I think (I'm not sure the reason why memo is directly populated) it can be fixed rewriting deepcopy as follows:
def __deepcopy__(self, memo={}): import copy result = self.__class__('', mutable=True) m = dict(memo.items()) m[id(self)] = result for key, value in dict.items(self): dict.__setitem__(result, copy.deepcopy(key, m), copy.deepcopy(value, m)) return result
Thanks.
Attachments (1)
Change History (14)
comment:1 by , 17 years ago
by , 17 years ago
Attachment: | against_post_heaping_patch.diff added |
---|
A patch fixing POST data heaping
comment:2 by , 17 years ago
Owner: | changed from | to
---|---|
Status: | new → assigned |
comment:3 by , 17 years ago
Owner: | changed from | to
---|---|
Status: | assigned → new |
comment:4 by , 17 years ago
This patch completely breaks the deepcopy behaviour. The memo dictionary must be updated directly in order to avoid circular copying loops. Making a copy of that dictionary is wrong on any level: it's an internal Python data structure, not something we ever copy. We only update it.
I need to study what's going on here, but I your example isn't particularly convincing, either.

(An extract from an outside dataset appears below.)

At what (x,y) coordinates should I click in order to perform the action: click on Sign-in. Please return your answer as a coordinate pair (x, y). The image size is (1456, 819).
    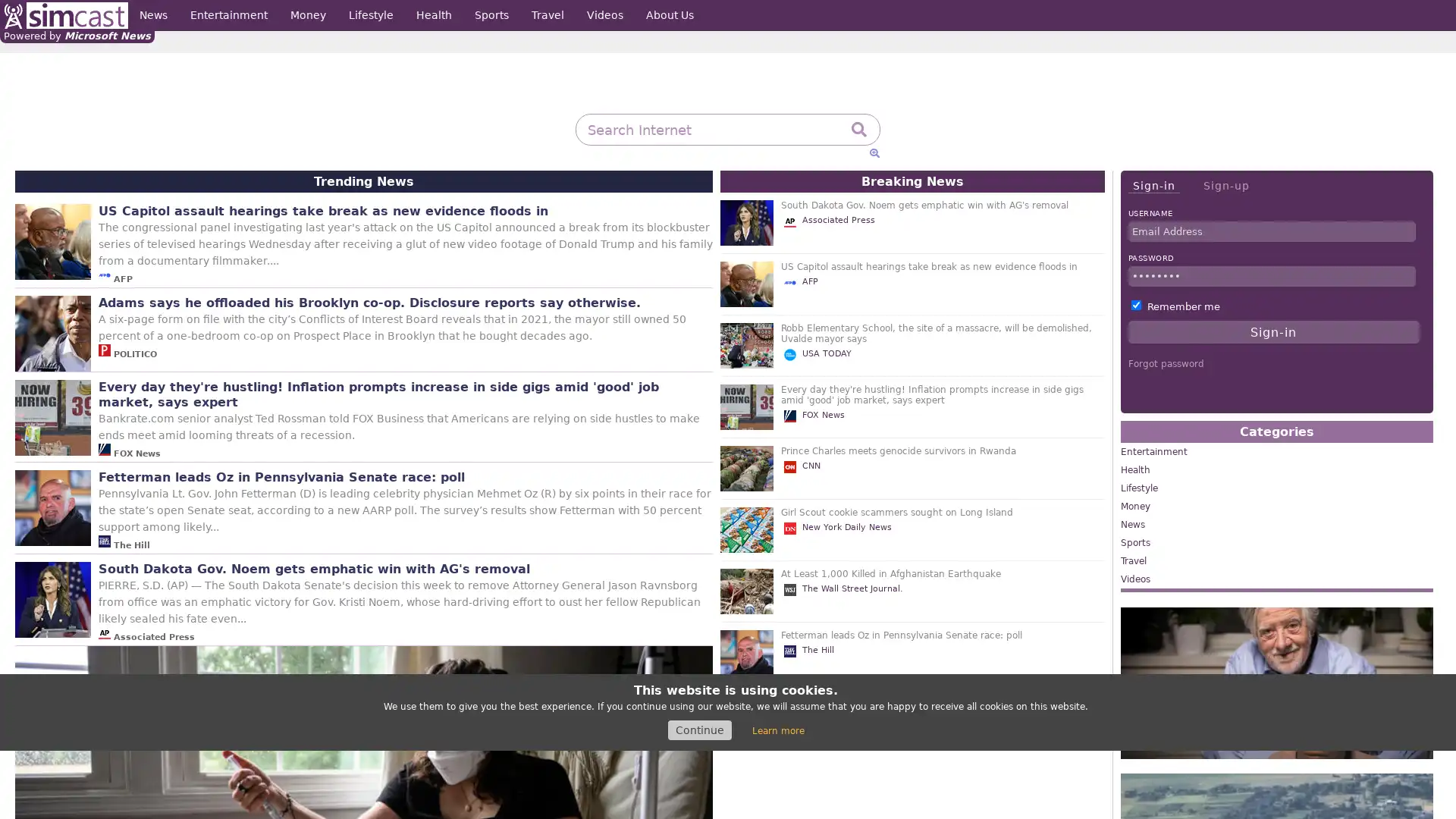
    Looking at the image, I should click on (1153, 185).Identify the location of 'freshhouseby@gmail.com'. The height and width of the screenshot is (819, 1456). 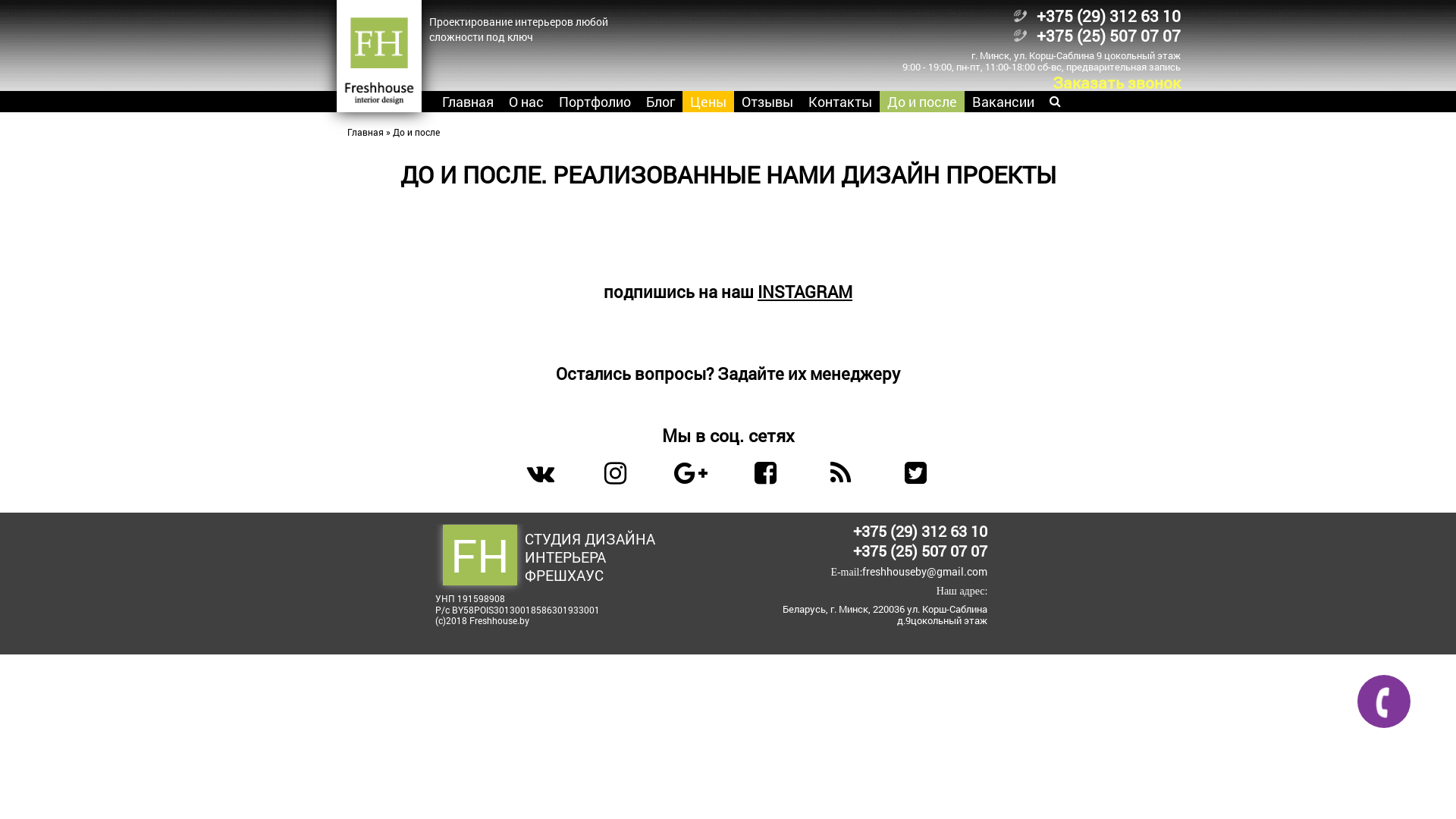
(924, 571). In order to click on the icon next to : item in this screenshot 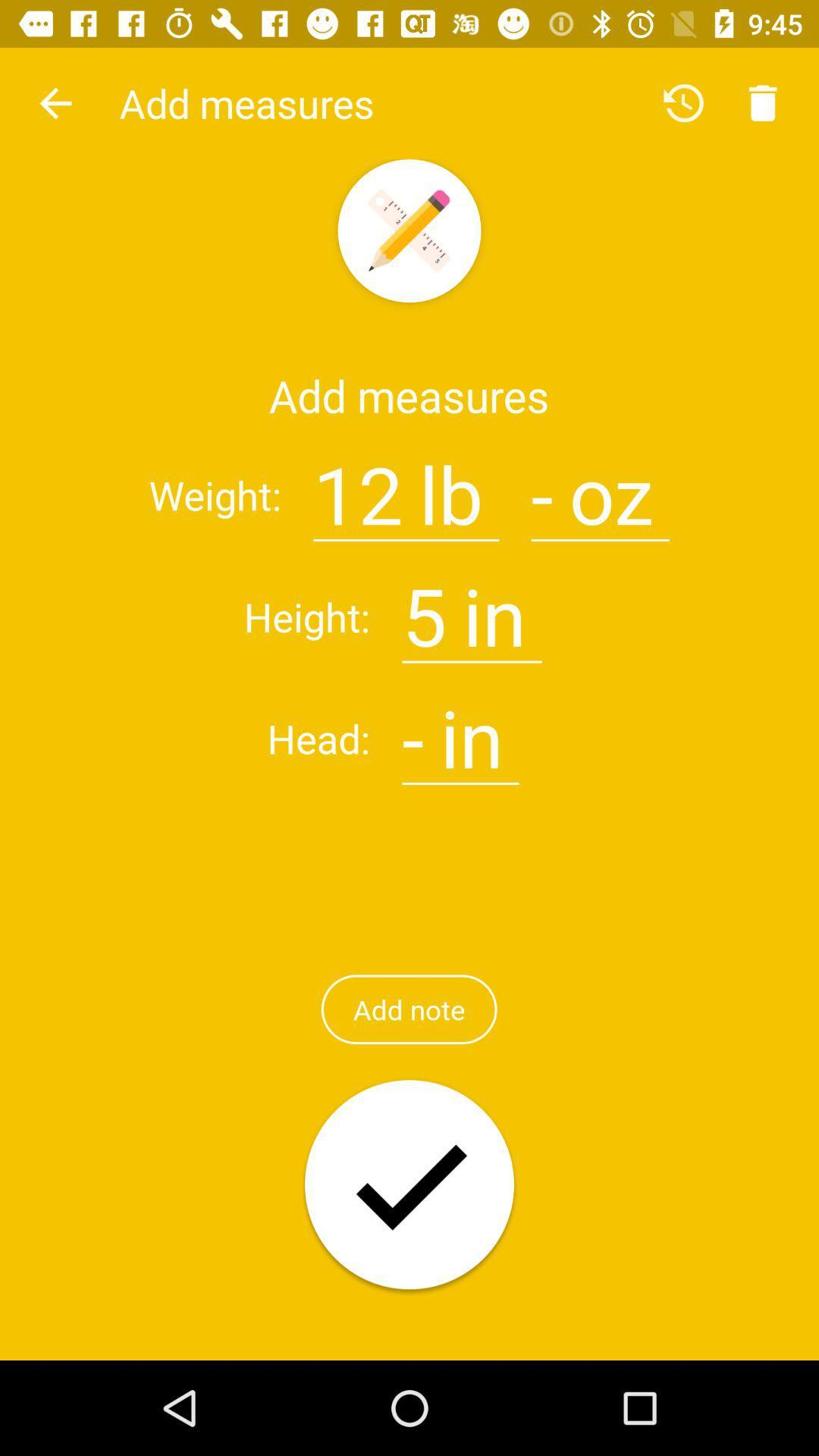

If you intentionally create a circular reference to something deep in the code object and then copy it, yes, it will keep references around. That's how Python works. That's your own doing and not something we will protect you against (since you might well have meant to do it). Do you have a more realistic example of where this comes up in practice?
follow-up: 6 comment:5 by , 17 years ago
Resolution: | → invalid |
---|---|
Status: | new → closed |
I've thought about this some more and I cannot see how there's problem unless you deliberately create a circular reference precisely as you've done (by diving into the bytecode). Even if you do that, Python behaves as expected, so there's no bug here.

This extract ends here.